- _ACTION ITEM_
Below are some entries. Transcribe the lines from the one holding "Open the Contact Us footer link" to the one holding "This screenshot has height=232, width=488.", inclusive, but not the pictures among them.

Stored data entries
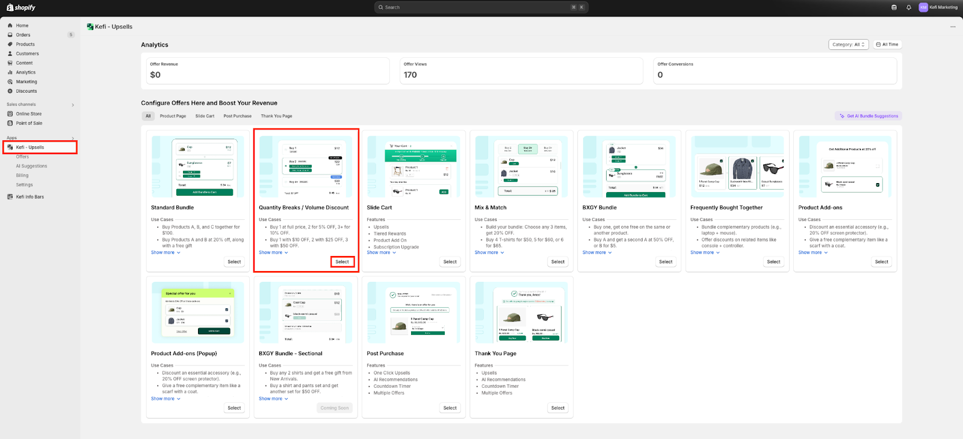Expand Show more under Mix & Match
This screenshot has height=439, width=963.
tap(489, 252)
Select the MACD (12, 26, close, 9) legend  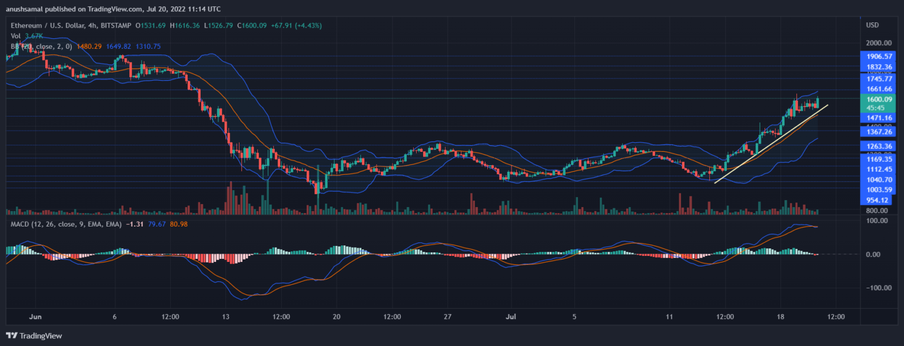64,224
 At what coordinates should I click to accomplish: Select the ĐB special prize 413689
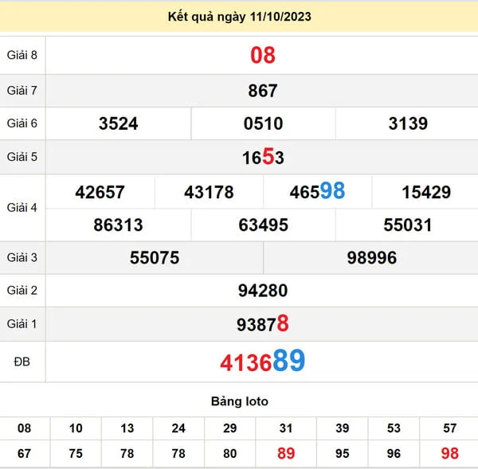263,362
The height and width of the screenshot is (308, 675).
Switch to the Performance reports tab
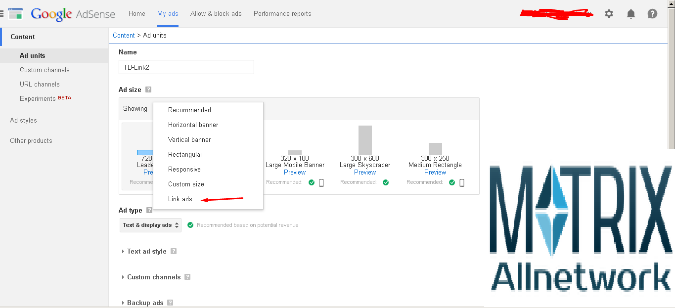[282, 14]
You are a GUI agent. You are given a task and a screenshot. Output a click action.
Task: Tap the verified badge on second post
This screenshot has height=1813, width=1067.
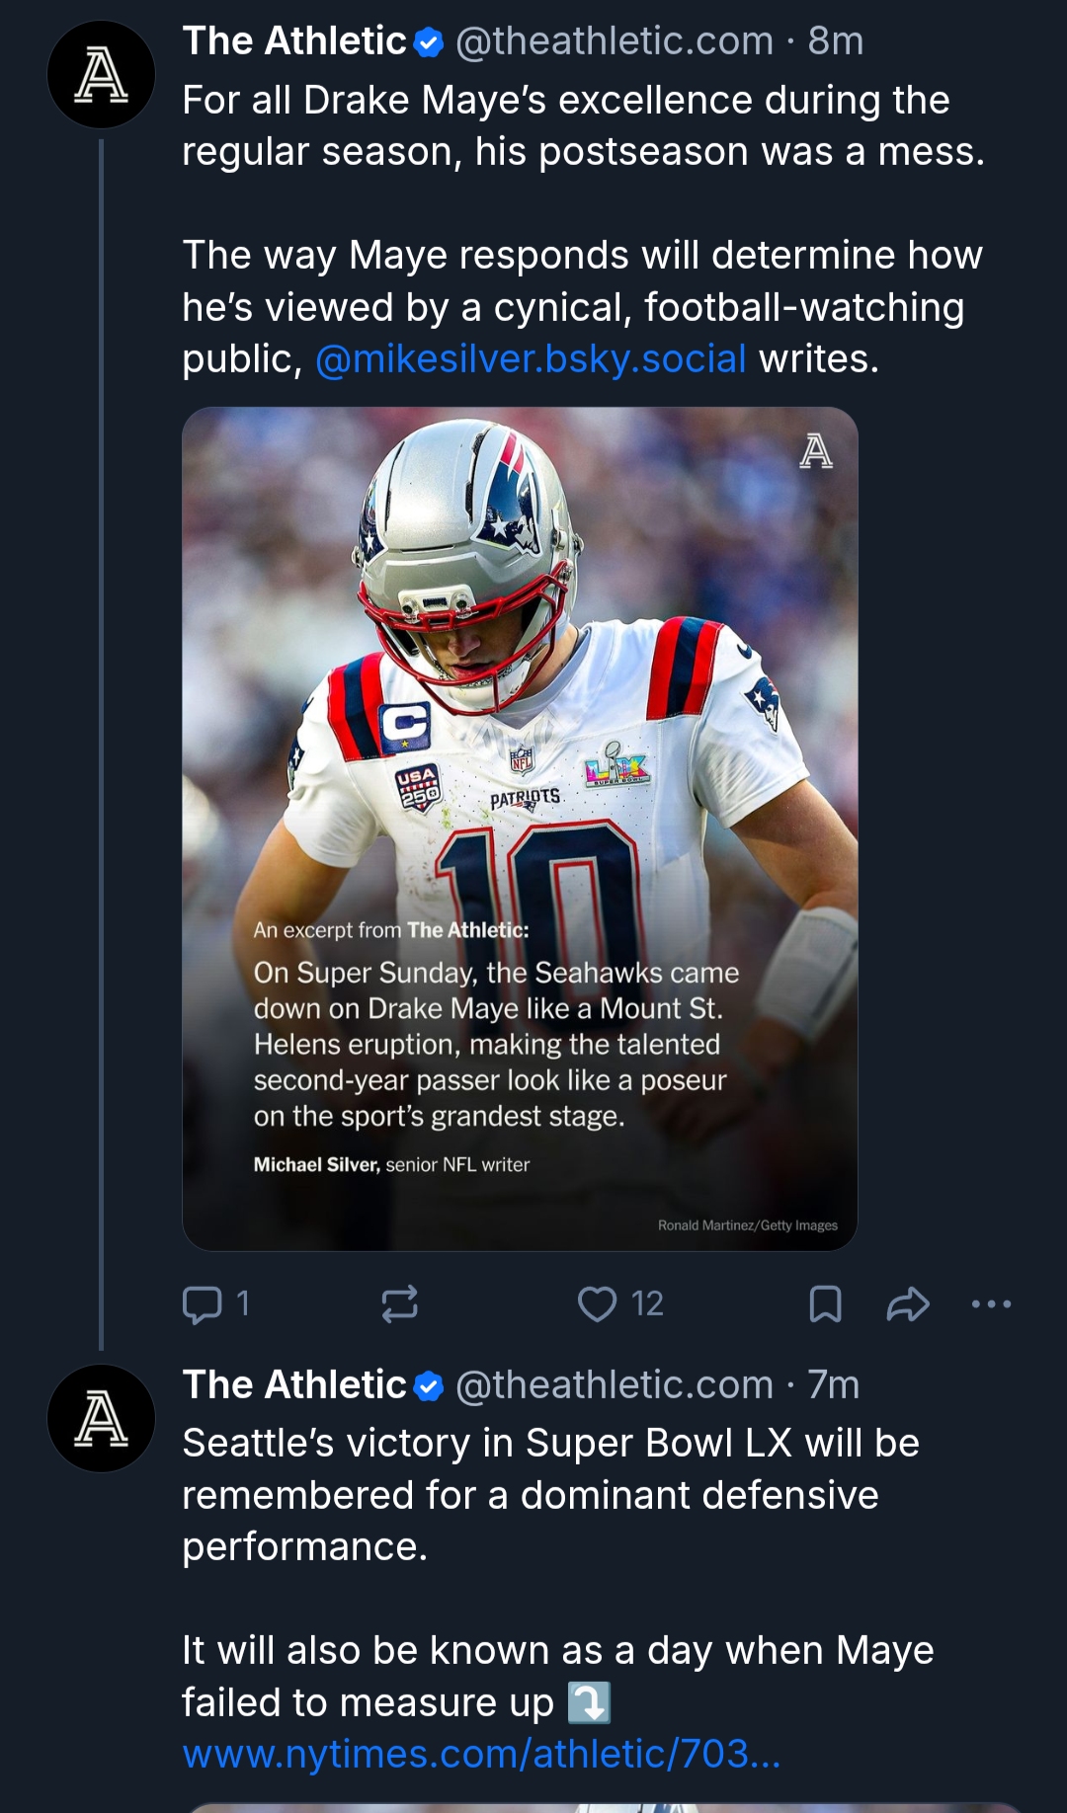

---

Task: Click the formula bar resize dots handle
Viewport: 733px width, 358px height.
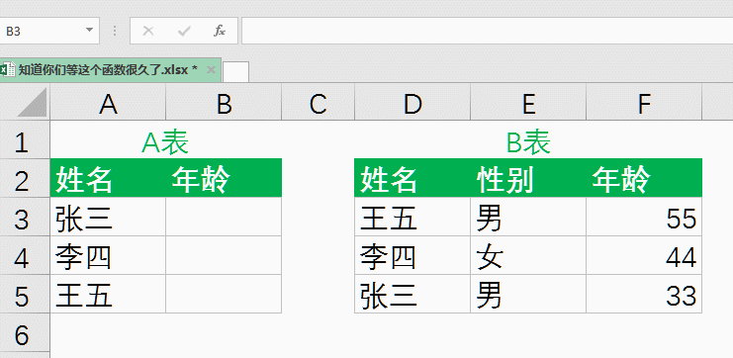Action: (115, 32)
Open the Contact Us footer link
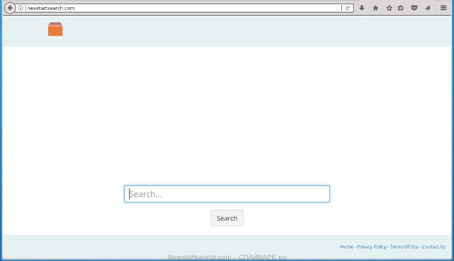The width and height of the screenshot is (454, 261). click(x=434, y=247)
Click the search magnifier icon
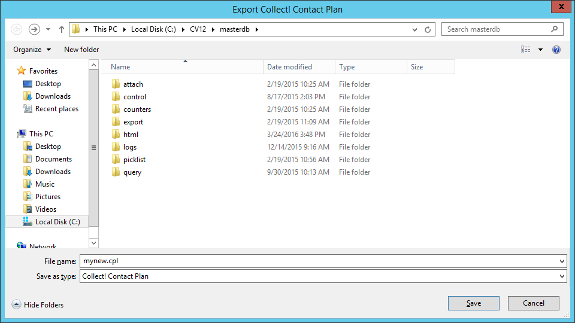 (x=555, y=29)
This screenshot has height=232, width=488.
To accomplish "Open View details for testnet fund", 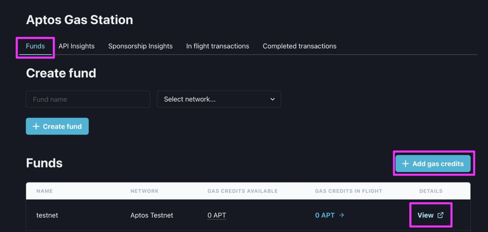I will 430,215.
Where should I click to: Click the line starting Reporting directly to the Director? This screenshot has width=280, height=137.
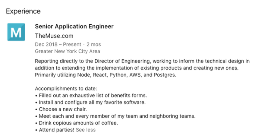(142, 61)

- _RESPONSE BOX_
Open the Contact Us footer link
The width and height of the screenshot is (454, 261). click(x=434, y=247)
Click the search magnifier icon
 (x=555, y=29)
This screenshot has height=232, width=488.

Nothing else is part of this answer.